* Extrait source:

▶

Edition poche en 10/18 - 2004
7 euros 80 - 315 pages
traduit par Laurence Romance


Par Darth Burger, 8 février 2004.

Couverture noir et blanc avec  bandeau rouge, y a pas à dire, ça a de la gueule !


Un an après sa toute première édition française, voici qu'arrive la version poche du journal de Kurt Cobain. Bien au-delà du produit dérivé pour fan collectionneur, ce livre s'affirme comme un jalon essentiel dans l'histoire de la pop culture, dont l'impact est peut-être encore plus fort aujourd'hui qu'à l'époque où il a été rédigé...

Sortie : février 2004 - Notre avis : 5/4 (Rhaaa Lovely !!!)

 

Fallait-il publier ces écrits, près de 10 ans après le suicide du chanteur de Nirvana ? Un passage du journal lui-même pourrait nous faire penser que non, puisqu'à la suite de plusieurs vols de quelques uns de ses cahiers intimes, survenus entre octobre 1991 et décembre 1992, Cobain écrit : "C'est ma faute mais la violation la plus intense que j'ai ressentie cette année ne concerne pas les exagérations des médias ou les potins dégeulasses, mais le viol de mes pensées personnelles. Des pages déchirées écrites durant mes séjours à l'hôpital, mes voyages en avion, dans les hôtels, etc. Je suis tenu de dire, allez vous faire foutre, allez vous faire foutre à ceux d'entre vous qui n'ont absolument aucune considération pour moi en tant que personne."

Nous voilà prévenus : lire ce journal est un acte de viol, à nous d'en être conscients et de songer qu'il peut au fond être acceptable pour peu qu'il soit fait dans le respect de son auteur. Un auteur qui plus avant dans le journal, prévenait par ailleurs tout éventuel lecteur :

"Ceci ne doit pas être pris au sérieux.
Ceci ne doit pas être lu comme des opinions.
Ceci doit être lu comme de la poésie."

Deux passages essentiels du livre pour aborder sa lecture dans les meilleures conditions, c'est à dire en se mettant à l'écoute d'une voix dont l'écho spectaculaire a touché toute une génération et marqué profondément une époque, mais qu'on n'a finalement peut-être jamais vraiment entendue.



UNE PENSEE RECURRENTE : LE REJET DU "CORPORATE"

Et qu'a-t-elle à nous dire cette voix ? Eh bien, un certain nombre de pages déroulent une pensée mûrement réfléchie qui cherche sans cesse à dénoncer l'esprit "corporate", c'est à dire la logique d'oppression mentale et commerciale qui régit la société contemporaine. Dans l'art comme dans la vie de tous les jours, Cobain exprime un rejet total de toute la mentalité arrogante et machiste caractéristique de l'homme blanc depuis toujours, qu'il s'est personnellement prise dans les dents durant son adolescence, simplement en vivant celle-ci dans l'Amérique des années 80, où la vanité et le goût de l'argent, ce qu'il appelle "la goinfrerie", triomphaient alors sans complexe.

◀

* Données fournies:
▶

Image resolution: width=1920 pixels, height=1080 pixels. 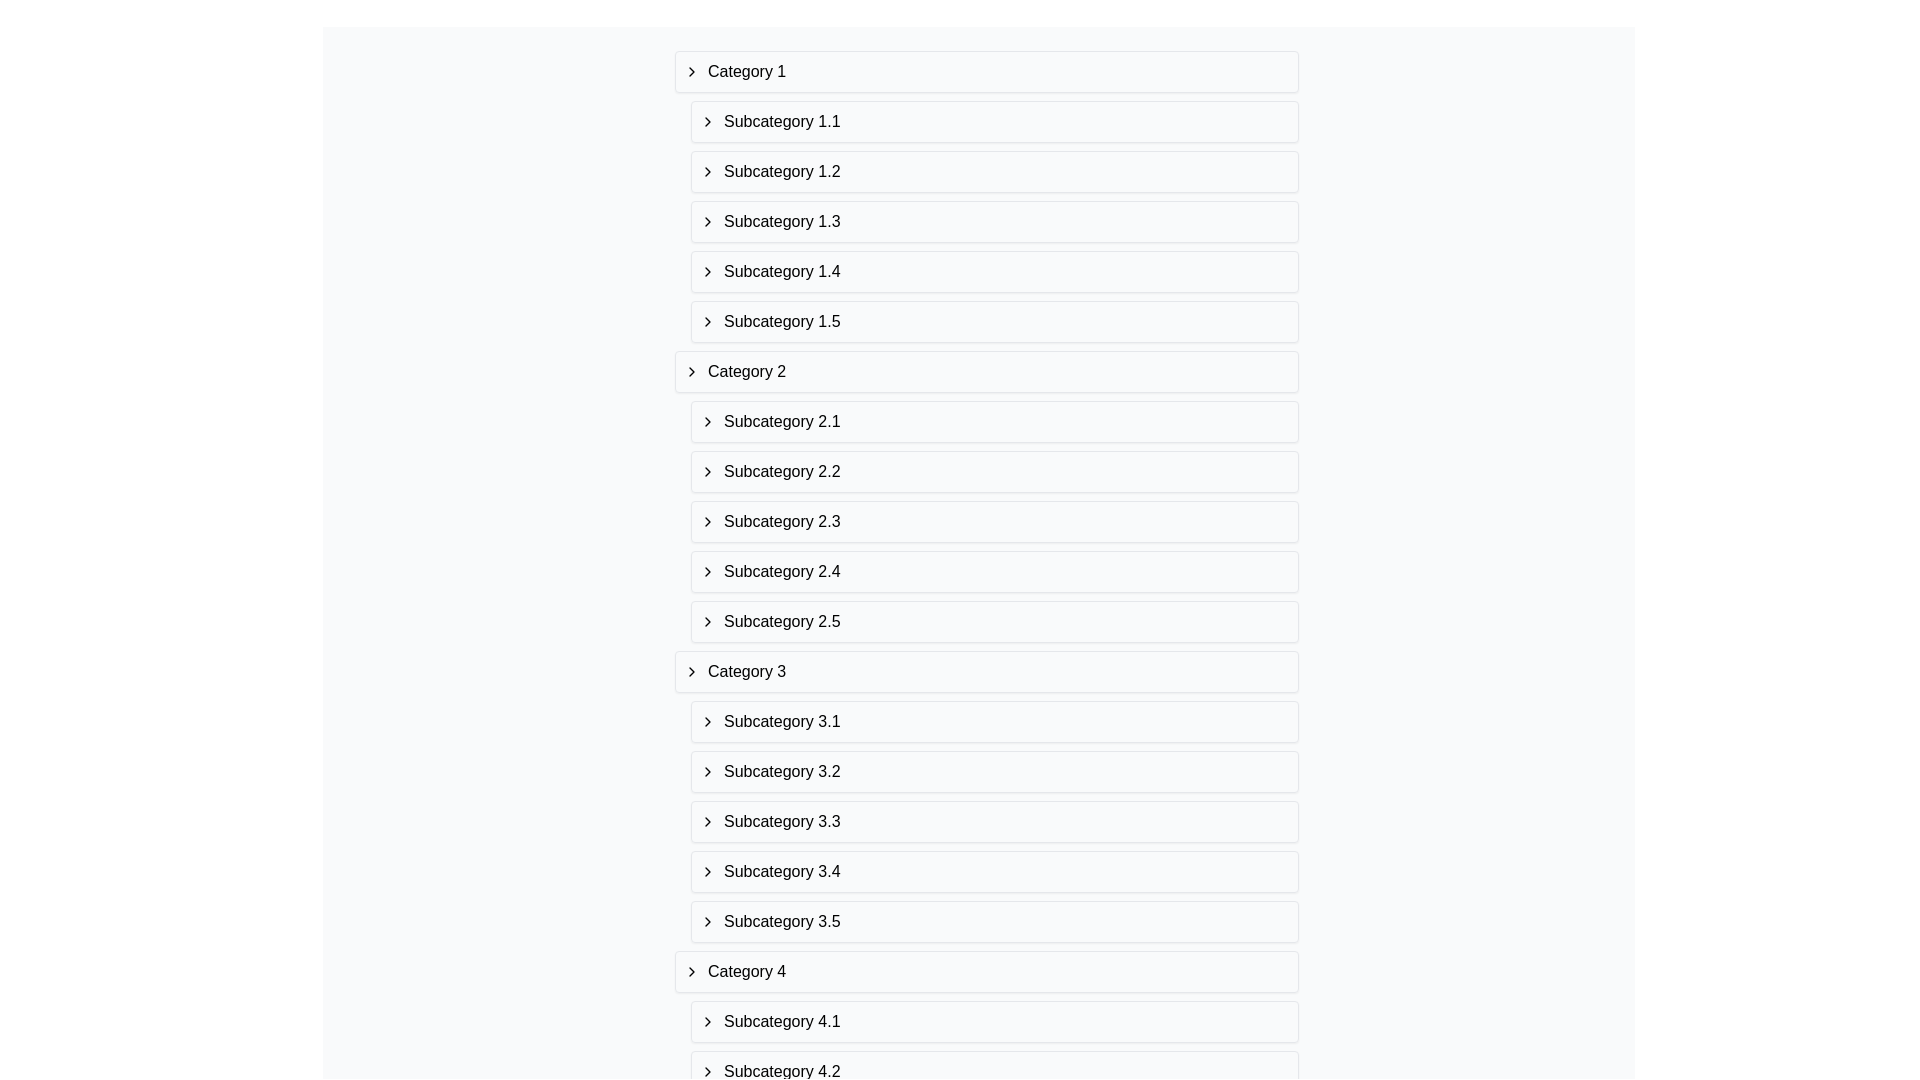 I want to click on the chevron icon located to the far left of the 'Subcategory 3.5' list item, which is the fifth entry under the 'Category 3' section, so click(x=708, y=921).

◀

* Consigne: Relevez toutes les phrases de la critique du journal de Kurt Cobain qui commencent par « Ceci ».

* Résultat attendu:
- Ceci ne doit pas être pris au sérieux.
- Ceci ne doit pas être lu comme des opinions.
- Ceci doit être lu comme de la poésie.